Wait, don’t leave yet, I’m not asking you to stop using IFs or even switch statements. One thing is to use them across your code, and a very different thing is to abuse these statements. JavaScript in particular gives you a lot of alternatives that are easier to understand and require less mental energy to parse than a switch so why not take advantage of that?

The point I’m trying to make is that while the following example is perfectly fine:

function configureChristmasTreeLights(tree, mode) {

  switch(mode) {
    'rgb_blinking': 
      tree.setColors('rgb', {
        'blinking': true,
        'frequency': 10
      })
      break;
    'rgb_fixed':
      tree.setColors('rgb', {
        'blinking': false
      })
      break;
    'white_smooth':
      tree.setColor('white', {
        'blinking': true,
        'frequency': 1
      })
      break;
    default:
      throw new Error("Unrecognized mode used")
      break;
  }
}

It does require you to carefully read the 26 lines of code and understand what it is doing in every case. And this example only has 3 available modes, but what if the next version of your tree comes with 10 different light modes available? Will you have a 100-lines function with a huge switch inside? There needs to be a better way, don’t you think?

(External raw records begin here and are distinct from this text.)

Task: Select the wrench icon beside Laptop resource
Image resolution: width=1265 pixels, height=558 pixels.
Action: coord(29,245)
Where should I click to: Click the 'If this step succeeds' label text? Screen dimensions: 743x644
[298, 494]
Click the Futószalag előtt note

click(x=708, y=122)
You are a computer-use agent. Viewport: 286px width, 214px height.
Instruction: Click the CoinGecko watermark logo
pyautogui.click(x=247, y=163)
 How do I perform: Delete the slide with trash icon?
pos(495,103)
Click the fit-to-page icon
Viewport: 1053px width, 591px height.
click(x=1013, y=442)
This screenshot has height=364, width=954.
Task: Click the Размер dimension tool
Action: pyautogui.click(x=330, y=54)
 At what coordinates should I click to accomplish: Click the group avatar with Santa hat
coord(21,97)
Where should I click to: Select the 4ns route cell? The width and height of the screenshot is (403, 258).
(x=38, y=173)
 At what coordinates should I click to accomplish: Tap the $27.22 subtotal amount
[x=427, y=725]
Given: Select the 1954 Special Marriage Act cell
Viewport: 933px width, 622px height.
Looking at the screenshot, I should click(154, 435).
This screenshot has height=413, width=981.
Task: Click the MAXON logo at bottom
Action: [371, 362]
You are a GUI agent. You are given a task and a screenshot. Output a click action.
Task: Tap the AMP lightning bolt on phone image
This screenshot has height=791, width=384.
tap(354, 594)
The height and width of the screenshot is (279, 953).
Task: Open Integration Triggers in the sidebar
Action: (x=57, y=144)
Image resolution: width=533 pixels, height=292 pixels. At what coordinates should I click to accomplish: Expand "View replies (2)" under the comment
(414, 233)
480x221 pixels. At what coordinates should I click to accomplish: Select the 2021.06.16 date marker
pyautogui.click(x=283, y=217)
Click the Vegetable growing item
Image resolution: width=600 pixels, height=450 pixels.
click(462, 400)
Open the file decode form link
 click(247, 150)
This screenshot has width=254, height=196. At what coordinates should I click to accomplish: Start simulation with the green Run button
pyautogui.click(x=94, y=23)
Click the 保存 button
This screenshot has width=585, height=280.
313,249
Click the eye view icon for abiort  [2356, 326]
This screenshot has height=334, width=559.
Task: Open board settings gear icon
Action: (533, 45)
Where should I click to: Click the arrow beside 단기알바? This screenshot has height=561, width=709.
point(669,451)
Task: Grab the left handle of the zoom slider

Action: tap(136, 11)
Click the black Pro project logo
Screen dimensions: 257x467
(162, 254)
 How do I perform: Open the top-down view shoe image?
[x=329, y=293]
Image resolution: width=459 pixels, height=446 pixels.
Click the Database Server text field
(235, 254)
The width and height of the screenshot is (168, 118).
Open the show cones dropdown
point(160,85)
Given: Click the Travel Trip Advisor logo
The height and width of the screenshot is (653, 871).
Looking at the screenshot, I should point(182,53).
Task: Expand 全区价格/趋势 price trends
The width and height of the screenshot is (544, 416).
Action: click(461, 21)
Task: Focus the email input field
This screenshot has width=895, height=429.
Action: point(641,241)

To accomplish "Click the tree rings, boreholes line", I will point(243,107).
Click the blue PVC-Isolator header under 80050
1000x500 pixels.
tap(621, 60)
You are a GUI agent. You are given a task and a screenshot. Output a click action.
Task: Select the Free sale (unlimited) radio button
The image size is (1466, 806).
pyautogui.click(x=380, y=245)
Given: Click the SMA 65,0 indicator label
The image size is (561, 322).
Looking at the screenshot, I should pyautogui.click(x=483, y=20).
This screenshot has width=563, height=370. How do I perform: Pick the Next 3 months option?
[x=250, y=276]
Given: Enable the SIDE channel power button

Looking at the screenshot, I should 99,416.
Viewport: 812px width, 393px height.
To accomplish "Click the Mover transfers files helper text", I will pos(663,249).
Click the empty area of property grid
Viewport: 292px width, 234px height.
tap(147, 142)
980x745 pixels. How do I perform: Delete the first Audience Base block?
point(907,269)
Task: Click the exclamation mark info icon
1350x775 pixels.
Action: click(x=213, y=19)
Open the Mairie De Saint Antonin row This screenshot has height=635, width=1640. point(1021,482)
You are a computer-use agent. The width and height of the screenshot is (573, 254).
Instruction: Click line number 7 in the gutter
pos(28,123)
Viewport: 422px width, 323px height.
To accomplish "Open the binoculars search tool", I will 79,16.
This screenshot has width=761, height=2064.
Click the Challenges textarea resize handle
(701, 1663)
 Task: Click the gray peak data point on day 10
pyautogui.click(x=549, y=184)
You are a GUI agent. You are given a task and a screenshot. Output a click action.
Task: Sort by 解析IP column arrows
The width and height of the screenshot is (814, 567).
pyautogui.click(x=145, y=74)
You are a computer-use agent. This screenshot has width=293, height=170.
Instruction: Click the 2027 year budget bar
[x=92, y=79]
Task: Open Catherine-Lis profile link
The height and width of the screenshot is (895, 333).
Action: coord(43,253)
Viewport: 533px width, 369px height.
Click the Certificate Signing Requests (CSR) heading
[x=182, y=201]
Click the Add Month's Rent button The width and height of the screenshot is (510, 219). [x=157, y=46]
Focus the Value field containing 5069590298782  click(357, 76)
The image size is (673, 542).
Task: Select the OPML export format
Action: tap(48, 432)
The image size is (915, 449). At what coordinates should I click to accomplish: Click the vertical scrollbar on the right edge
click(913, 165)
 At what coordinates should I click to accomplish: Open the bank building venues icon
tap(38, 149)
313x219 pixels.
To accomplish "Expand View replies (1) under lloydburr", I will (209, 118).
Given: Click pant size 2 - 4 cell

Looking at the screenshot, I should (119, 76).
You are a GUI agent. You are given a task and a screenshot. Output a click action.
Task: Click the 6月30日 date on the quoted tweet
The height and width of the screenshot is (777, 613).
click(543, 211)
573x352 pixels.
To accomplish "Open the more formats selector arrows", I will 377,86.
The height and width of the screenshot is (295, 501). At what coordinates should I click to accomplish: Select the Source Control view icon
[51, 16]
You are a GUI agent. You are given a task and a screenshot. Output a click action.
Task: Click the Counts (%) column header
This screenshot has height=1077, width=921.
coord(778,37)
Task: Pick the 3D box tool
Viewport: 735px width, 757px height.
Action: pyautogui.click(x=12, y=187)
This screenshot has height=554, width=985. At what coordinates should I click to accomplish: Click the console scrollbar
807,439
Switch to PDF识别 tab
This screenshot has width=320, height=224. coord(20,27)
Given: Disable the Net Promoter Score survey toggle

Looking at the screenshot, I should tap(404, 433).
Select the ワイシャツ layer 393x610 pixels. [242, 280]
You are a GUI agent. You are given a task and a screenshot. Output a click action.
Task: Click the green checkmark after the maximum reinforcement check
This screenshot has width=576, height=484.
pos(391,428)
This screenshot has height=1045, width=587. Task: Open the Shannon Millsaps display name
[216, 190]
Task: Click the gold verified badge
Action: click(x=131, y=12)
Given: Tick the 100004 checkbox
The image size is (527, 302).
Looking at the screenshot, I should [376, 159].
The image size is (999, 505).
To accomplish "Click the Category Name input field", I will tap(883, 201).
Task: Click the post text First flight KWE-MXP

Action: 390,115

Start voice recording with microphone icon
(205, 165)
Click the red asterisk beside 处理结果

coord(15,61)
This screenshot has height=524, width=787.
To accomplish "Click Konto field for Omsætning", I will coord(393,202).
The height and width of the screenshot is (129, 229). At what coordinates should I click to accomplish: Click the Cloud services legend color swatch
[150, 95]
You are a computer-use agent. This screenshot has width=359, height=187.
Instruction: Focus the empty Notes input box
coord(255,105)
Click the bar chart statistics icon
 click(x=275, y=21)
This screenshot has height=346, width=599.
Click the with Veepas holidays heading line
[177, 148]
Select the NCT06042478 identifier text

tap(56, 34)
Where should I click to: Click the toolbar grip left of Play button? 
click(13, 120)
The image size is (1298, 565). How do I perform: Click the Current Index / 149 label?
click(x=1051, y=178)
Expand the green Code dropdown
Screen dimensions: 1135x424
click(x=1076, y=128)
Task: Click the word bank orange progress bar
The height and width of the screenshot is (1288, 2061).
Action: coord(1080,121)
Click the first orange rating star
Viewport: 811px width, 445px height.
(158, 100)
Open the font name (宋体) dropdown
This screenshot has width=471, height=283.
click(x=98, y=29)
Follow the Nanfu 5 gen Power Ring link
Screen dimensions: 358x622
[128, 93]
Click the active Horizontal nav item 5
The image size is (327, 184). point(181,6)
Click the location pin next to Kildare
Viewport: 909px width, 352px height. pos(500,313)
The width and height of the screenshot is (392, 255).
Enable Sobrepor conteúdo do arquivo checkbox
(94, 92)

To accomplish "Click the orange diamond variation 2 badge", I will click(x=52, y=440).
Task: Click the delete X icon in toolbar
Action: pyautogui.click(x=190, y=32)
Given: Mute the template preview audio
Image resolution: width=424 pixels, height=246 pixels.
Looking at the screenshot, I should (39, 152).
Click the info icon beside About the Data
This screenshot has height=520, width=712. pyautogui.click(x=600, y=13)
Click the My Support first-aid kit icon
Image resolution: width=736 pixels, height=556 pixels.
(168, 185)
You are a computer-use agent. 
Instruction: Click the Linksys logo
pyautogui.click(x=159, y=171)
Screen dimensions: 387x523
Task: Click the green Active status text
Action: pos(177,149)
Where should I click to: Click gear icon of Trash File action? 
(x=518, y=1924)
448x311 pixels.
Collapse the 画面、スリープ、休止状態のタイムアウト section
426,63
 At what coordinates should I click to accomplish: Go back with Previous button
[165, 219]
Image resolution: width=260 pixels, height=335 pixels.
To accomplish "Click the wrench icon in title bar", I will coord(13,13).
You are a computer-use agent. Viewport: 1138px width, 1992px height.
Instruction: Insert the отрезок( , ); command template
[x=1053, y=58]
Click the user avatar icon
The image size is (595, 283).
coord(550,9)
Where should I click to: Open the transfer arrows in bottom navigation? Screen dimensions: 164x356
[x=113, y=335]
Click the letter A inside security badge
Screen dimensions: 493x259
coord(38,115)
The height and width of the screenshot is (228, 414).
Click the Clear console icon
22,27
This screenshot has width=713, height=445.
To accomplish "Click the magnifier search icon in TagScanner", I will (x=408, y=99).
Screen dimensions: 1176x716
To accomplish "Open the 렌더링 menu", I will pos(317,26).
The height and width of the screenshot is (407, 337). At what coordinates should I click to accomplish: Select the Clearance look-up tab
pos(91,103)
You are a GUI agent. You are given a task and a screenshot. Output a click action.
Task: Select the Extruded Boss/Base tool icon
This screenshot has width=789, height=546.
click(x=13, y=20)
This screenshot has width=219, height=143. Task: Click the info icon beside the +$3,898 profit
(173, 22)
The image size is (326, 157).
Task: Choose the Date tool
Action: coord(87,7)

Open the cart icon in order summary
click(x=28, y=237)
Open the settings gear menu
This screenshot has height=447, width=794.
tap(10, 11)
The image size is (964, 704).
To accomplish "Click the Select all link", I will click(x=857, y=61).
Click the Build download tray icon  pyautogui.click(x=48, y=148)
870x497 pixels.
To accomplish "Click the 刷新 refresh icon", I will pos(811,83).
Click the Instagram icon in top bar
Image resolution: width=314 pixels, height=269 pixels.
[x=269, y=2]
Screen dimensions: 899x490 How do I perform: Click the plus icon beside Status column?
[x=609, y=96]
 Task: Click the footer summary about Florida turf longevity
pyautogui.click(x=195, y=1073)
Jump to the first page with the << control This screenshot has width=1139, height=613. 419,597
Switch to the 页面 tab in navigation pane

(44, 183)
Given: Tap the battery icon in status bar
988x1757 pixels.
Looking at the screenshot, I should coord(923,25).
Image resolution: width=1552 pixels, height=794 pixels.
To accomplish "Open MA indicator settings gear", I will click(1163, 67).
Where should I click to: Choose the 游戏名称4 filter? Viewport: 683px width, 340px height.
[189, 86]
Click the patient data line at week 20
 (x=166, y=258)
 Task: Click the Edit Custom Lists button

This is what I mean by “abusing” these structures. Just like using primitive data types forces the developer to mentally parse a lot of logic that they shouldn’t be parsing — unless they need to, of course — , switch and IF do the same thing. I’m not going to go into a lot of details here but I did write a full article about 3 different ways in which you can avoid abusing these constructs, so check it out here.

But to close this example, a better, more scalable and less mentally taxing way of writing the configureChristmasTreeLights function, would be something like this:

/// Helper functions
function blinkingRGBLights(tree) {
  tree.setColor('rgb', {
    'blinking': true,
    'frequency': 10
  })
}

function fixedRGBLights(tree){
  tree.setColor('rgb', { 'blinking': false})
}

function whiteSmoothLights(tree) {
  tree.setColor('white', {
    'blinking': true,
    'frequency': 1
  })
}

//The actual function
function configureChristmasTreeLights(tree, mode) {
  const mapping = {
    'rgb_blinking': blinkingRGBLights,
    'rgb_fixed': fixedRGBLights,
    'white_smooth': whiteSmoothLights
  }

  try {
    mapping[mode](tree);
  } catch (e) {
    throw new Error("Unrecognized mode used")
  }
}

This modification actually takes makes use of the SRP as well, instead of having a single function dedicated to setting the lights on the tree do everything, we’re not using it to orchestrate the actions, but the responsibility of setting one particular type of lighting mode resides on each individual function. That way adding a new mode is as simple as adding the function and one more line inside the mapping structure.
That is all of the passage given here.